Table 5.
Rank | Setting | Precision | Recall | F-score | Significance |
---|---|---|---|---|---|
1 | Rank 1 system | 88.48 | 85.97 | 87.21 | 6–11 |
2 | Rank 2 system | 89.30 | 84.49 | 86.83 | 8–11 |
3 | BANNER_Dict+DistSem | 88.25 | 85.12 | 86.66 | 8–11 |
4 | Rank 3 system | 84.93 | 88.28 | 86.57 | 8–11 |
5 | BANNER_noDict+DistSem | 87.95 | 85.06 | 86.48 | 10–11 |
6 | Rank 4 system | 87.27 | 85.41 | 86.33 | 10–11 |
7 | Rank 5 system | 85.77 | 86.80 | 86.28 | 10–11 |
8 | Rank 6 system | 82.71 | 89.32 | 85.89 | 10–11 |
9 | BANNER_Dict | 86.41 | 84.55 | 85.47 | – |
10 | Rank 7 system | 86.97 | 82.55 | 84.70 | – |
11 | BANNER_noDict | 85.63 | 83.10 | 84.35 | – |
Notes: The significance column indicates which systems are significantly less accurate than the system in the corresponding row. These values are based on the Bootstrap re-sampling calculations performed as part of the evaluation in the BioCreative II shared task (the latest gene or protein tagging task). BANNER_Dict+DistSem is the system that uses both manual and empirical lexical resources. BANNER_noDict+DistSem is the system that uses only empirical lexical resources.
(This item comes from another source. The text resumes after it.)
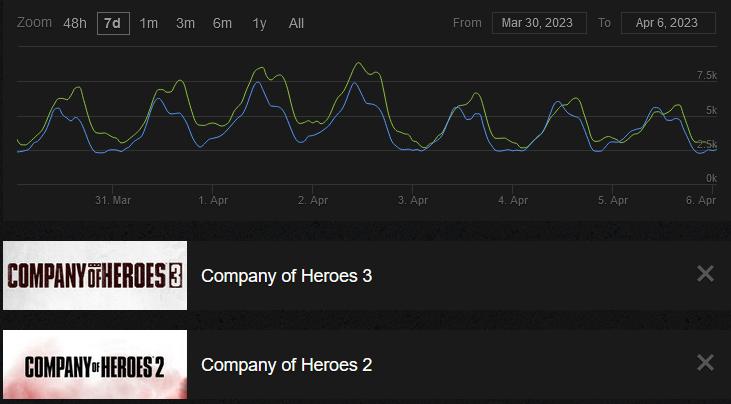
Task: Set chart zoom to 48h
Action: point(75,23)
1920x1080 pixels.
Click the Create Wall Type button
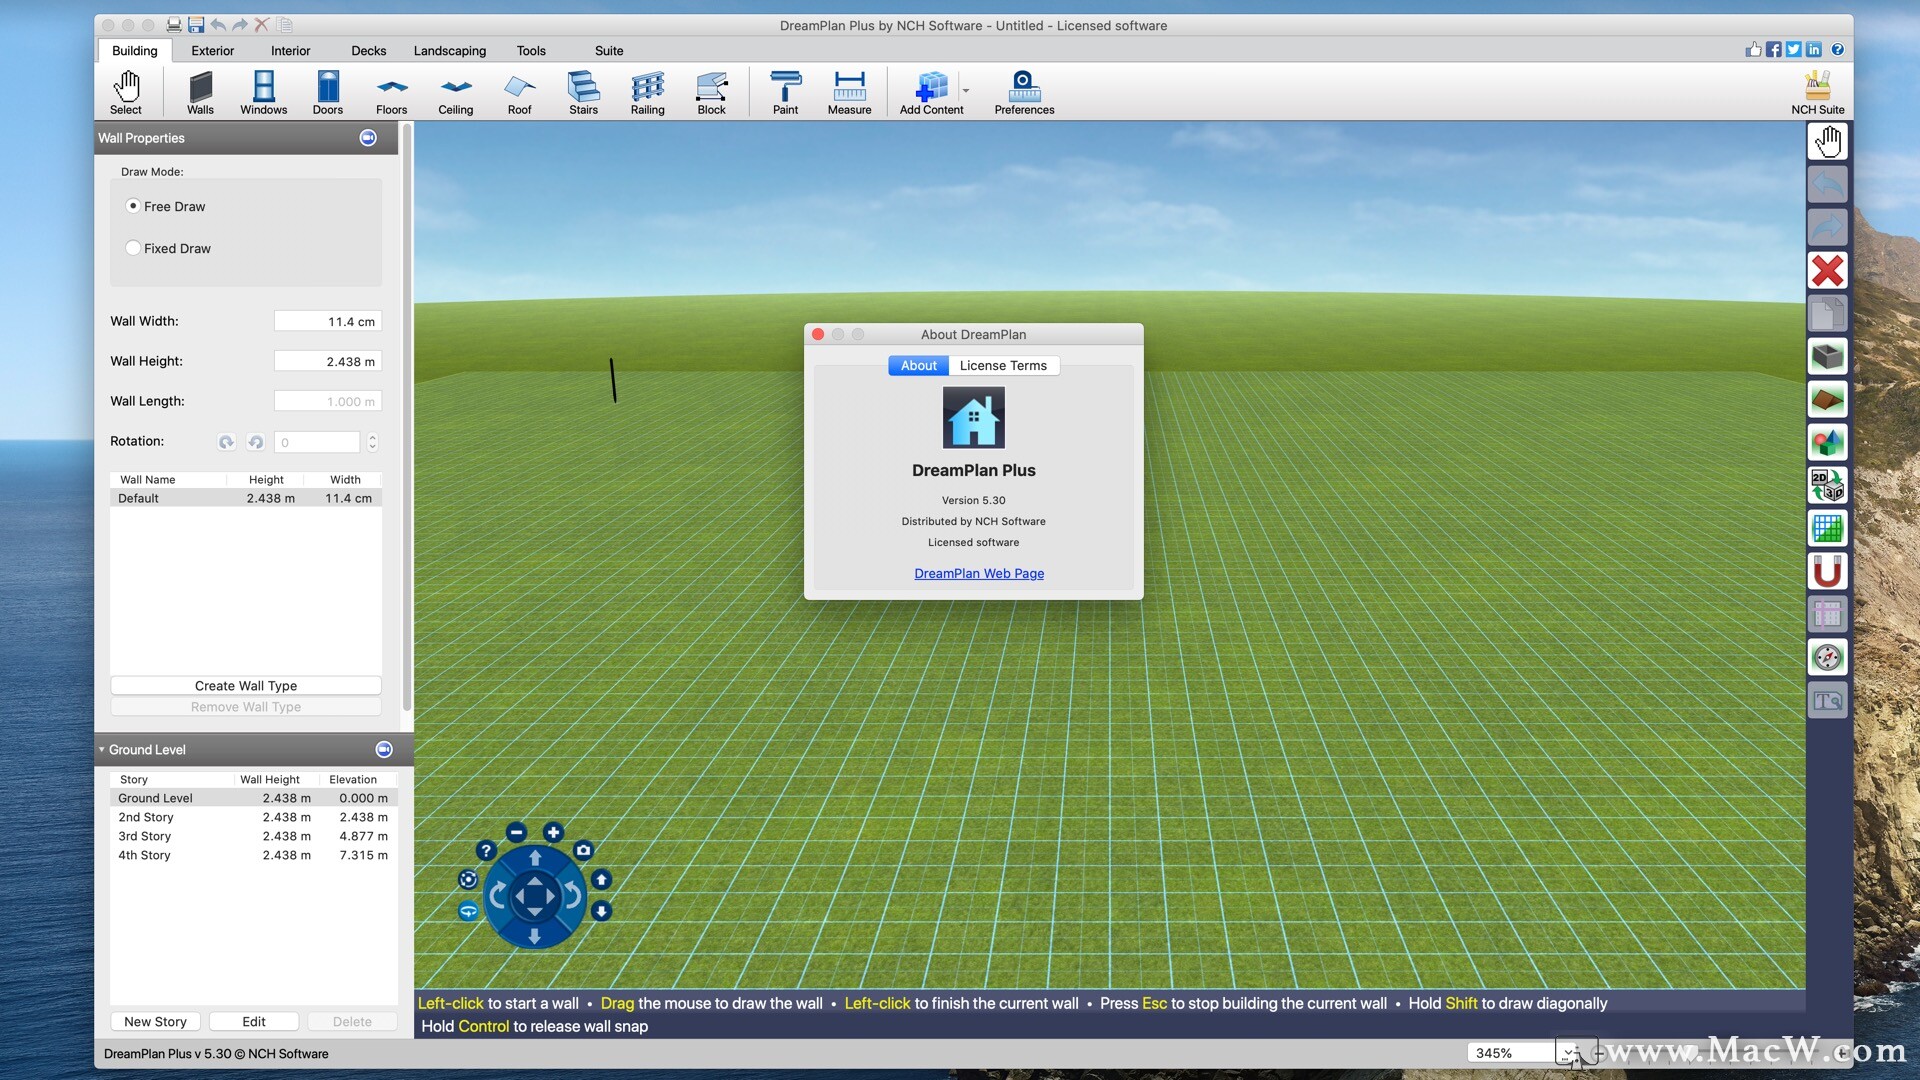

BANNER_Dict is the system that uses only manual lexical resources. This is the system available prior to this research, and the baseline for this study. BANNER_noDict is the system that uses neither manual nor empirical lexical resources. BANNER_Dict+DistSem is the system that is significantly more accurate than the baseline. It is equally important to the improvement that the accuracy of BANNER_noDict+DistSem is better than BANNER_noDict. The most significant contribution in terms of research is that an equivalent accuracy (BANNER_noDict+DistSem and BANNER_Dict) could be achieved even without using any manually compiled lexical resources apart from the annotated corpora.